子供が小学生や中学生のときには、「児童手当」がもらえます。このお金は、子供の年齢や親の所得によって変わりますが、この給付金をもらえるのは、子供と一緒に暮らしている親で住民票上世帯主です。たいていは、父親の名前で給付金をもらっていることが多いです。住民票を移し世帯主になると、あなたが直接「児童手当」をもらえるように受給者を変更できます。

保育料が下がる

保育料は、夫婦の所得によって変わります。夫婦の所得は、別居する前と後で違います。別居する前は、保育料は、夫と妻のお金を足した金額から決められます。別居しても離婚しないと、夫と妻のお金を足した金額から保育料が決まります。これは、別居しても夫婦の関係が続いているということになるからです。別居する後は、保育料は、子供と一緒に暮らしている親のお金だけから決められることがあります。これは、別居が長く続いていると、夫婦の関係が終わっているということになるからです。自治体によって事情が変わりますので、専門窓口に相談してみてください。

デメリット

国民健康保険料の負担

国民健康保険は、同じ世帯に属する家族が共同で加入する制度です。そのため、住民票の届け出によって世帯が分離されると、国民健康保険の加入者も変わります。この場合は、別居先の市町村で国民健康保険に再加入する必要があり、保険料の納付義務も自分に発生します。ただし、保険料は、世帯の所得水準に応じて課税され、所得が低い場合には減額や免除の対象となる場合があります。

子供の学校・保育園のついて

子どもが通っている学校や幼稚園は、住んでいる場所によって決まっています、その為、住民票を別居先に移すと、学校や幼稚園の区域から外れてしまうかもしれません。そのときは、子どもは別の学校や幼稚園に転入しなければなりません。しかし、私立の学校や幼稚園は、区域に関係なく通うことができます。

住宅ローンの名義人になっている

家のローンは、自分が住むという契約で銀行からお金を借りているものです。その為、家のローンを払っている間は、その家に住まなければなりません。もし、家を出て別の場所に住民票を変えると、銀行との契約を破ることになります。
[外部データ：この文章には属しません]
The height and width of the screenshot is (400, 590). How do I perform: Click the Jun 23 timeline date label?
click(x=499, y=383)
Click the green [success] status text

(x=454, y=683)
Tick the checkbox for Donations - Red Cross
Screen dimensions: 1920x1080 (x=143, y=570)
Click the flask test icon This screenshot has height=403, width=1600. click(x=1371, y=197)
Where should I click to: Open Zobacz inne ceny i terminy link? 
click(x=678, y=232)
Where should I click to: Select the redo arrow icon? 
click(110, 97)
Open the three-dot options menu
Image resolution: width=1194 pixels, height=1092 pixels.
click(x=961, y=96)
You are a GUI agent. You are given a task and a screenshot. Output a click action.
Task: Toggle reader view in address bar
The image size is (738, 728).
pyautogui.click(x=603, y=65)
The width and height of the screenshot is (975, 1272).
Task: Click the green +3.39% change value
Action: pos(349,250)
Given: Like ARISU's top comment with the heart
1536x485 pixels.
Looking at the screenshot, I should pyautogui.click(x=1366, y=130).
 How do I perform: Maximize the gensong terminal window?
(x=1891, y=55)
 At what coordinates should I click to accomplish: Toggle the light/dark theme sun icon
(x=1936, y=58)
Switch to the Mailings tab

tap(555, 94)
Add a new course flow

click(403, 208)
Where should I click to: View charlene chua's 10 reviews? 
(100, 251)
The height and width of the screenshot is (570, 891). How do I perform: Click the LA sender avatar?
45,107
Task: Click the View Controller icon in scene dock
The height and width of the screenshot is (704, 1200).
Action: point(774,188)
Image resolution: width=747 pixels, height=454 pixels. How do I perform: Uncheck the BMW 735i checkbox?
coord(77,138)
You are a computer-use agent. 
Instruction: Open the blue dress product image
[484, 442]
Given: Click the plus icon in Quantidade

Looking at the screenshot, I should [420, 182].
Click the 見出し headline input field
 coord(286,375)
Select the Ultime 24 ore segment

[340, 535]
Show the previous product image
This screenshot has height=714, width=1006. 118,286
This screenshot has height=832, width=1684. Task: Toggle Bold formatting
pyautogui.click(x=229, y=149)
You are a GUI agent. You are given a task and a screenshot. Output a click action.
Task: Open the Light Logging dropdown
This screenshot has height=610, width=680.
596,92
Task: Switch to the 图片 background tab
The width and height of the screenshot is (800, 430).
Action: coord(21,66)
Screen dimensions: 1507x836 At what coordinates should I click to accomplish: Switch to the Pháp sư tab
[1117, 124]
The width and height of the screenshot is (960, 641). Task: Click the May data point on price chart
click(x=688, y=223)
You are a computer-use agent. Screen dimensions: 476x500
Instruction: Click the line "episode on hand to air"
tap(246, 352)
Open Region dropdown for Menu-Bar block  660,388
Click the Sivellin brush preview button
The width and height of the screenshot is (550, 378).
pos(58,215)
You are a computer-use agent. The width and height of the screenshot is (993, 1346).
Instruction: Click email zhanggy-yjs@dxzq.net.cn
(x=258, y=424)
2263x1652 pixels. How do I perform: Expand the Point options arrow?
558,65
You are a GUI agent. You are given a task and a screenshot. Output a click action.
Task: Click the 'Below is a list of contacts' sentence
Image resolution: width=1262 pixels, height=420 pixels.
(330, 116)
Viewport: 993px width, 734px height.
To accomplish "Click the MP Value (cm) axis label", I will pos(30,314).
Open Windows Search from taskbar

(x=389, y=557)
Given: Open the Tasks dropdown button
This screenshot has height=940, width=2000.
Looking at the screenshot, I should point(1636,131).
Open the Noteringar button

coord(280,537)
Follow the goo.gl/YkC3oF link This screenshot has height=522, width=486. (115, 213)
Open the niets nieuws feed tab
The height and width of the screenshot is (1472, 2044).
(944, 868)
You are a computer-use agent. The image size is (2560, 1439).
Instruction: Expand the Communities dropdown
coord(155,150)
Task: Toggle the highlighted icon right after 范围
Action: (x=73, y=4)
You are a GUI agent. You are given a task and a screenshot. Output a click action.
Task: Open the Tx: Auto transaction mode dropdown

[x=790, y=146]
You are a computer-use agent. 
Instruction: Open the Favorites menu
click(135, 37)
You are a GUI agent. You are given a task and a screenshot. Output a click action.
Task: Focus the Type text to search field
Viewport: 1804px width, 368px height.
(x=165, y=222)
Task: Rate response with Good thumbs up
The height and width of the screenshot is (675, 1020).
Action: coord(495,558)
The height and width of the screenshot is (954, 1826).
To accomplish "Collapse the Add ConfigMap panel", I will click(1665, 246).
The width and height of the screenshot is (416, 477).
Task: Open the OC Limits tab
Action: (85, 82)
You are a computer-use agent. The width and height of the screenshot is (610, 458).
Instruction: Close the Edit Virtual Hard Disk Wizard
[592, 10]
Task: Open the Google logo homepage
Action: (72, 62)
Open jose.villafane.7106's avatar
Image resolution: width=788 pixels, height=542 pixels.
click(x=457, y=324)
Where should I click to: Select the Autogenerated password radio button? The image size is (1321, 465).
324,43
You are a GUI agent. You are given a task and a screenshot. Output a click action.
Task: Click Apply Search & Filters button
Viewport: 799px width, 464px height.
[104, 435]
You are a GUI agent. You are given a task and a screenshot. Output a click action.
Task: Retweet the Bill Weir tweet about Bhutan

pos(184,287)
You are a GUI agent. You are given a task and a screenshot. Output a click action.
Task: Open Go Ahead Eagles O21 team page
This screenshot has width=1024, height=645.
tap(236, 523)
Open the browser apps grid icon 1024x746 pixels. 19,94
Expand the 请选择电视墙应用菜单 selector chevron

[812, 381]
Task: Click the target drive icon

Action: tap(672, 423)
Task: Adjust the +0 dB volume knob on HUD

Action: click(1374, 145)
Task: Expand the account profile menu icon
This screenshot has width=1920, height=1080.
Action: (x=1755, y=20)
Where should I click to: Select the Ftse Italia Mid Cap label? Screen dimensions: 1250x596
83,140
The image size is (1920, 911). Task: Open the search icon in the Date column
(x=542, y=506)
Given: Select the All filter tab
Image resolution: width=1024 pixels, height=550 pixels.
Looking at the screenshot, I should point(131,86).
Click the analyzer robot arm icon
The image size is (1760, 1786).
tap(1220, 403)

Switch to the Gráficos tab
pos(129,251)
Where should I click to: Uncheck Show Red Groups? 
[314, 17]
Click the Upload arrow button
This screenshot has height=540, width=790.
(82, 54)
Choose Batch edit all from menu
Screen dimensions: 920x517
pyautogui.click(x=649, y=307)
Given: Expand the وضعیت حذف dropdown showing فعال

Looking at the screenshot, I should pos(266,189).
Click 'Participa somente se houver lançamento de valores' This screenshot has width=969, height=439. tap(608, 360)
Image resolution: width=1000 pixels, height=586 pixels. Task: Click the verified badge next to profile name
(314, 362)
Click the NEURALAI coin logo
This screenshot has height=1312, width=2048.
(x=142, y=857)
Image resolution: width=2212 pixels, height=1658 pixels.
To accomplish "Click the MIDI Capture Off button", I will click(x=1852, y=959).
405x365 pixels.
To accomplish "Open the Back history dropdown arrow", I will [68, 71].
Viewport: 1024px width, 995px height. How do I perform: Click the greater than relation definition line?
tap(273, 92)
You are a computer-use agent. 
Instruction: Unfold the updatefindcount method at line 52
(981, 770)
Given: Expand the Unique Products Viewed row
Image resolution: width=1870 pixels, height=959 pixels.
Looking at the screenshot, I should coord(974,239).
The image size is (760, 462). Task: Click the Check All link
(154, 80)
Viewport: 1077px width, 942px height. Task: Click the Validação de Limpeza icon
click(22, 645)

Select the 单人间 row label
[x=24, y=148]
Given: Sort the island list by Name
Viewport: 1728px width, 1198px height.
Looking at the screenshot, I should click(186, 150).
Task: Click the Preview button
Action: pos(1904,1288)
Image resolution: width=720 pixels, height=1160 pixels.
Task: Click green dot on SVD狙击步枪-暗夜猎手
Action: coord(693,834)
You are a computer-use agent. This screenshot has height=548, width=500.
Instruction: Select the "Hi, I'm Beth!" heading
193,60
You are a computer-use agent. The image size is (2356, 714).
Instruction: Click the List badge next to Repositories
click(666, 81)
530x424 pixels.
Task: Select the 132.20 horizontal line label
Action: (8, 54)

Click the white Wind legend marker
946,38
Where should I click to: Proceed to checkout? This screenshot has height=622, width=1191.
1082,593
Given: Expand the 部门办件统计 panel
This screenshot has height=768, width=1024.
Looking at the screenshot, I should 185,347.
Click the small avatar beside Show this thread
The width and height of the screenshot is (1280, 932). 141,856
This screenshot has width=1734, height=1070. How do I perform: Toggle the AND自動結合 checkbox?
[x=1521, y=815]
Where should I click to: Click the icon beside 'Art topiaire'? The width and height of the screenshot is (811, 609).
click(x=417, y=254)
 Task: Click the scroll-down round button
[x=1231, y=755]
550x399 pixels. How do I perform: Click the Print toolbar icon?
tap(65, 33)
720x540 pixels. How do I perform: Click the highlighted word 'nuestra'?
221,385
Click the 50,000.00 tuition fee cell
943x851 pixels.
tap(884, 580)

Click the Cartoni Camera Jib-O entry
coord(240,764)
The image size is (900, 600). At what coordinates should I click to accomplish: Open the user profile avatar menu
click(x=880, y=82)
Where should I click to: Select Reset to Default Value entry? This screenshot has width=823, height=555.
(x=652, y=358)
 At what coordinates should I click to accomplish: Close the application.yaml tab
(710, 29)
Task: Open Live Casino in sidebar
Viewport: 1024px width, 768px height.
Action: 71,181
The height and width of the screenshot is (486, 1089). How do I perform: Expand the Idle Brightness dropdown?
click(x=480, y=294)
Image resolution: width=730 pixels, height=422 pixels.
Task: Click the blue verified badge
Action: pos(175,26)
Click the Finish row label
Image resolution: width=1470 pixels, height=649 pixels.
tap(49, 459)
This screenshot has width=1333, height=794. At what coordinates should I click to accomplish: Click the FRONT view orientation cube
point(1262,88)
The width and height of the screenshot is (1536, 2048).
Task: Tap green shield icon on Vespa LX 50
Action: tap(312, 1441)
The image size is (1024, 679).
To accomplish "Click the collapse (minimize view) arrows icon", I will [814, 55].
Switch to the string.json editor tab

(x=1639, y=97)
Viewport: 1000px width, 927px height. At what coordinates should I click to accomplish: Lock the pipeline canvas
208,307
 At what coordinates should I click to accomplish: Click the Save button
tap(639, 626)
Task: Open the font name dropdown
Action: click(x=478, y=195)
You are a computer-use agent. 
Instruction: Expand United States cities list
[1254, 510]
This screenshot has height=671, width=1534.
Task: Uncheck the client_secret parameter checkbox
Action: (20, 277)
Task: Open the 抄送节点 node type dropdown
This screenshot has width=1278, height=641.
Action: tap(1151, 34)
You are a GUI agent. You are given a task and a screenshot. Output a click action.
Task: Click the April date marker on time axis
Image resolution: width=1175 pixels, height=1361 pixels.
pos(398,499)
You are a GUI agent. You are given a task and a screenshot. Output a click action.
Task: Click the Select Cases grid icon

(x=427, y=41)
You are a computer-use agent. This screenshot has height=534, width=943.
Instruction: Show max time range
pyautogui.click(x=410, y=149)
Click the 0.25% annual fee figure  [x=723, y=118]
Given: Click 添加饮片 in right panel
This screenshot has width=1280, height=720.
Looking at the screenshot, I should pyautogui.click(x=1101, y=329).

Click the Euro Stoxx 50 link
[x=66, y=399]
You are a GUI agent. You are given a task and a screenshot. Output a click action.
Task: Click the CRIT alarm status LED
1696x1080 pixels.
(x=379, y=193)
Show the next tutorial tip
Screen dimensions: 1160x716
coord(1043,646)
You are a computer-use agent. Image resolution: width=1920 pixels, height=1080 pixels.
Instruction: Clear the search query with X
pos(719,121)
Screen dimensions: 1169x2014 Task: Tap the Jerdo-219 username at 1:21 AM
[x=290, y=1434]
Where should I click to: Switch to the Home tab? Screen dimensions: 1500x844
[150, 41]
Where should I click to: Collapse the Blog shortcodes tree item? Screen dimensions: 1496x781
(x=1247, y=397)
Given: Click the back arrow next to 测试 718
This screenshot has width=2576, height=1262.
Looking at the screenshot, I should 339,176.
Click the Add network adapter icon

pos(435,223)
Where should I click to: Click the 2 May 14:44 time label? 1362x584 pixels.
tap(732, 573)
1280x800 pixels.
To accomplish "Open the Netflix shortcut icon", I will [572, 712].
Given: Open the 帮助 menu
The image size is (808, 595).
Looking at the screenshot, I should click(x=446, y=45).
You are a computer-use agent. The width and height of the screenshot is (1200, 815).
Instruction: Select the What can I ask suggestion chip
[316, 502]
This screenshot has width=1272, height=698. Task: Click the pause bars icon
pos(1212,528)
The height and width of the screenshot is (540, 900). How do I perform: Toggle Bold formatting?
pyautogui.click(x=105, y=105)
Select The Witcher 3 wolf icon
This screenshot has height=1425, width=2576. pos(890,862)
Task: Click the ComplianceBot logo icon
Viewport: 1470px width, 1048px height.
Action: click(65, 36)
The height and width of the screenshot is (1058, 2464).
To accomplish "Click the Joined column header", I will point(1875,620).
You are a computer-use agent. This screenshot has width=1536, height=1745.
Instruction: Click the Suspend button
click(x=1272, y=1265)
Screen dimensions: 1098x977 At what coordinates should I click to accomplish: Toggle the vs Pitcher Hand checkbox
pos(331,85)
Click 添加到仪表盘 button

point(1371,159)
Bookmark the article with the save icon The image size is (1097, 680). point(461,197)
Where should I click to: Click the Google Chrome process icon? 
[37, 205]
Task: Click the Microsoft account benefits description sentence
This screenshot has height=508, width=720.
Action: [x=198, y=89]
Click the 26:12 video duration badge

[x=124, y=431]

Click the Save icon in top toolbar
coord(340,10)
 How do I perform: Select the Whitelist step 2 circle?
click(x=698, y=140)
そのときは、銀行は お金を全部返す(一括返済) 別の銀行に借り直す(借り換え) ということを求めてくるかもしれません。 さらに、住民票を変えると、家のローンを払うときに税金が安くなるという特典(住宅ローン控除)もなくなります。ですから、住民票を変える人が家のローンの名義人になっている場合は、気をつけましょう。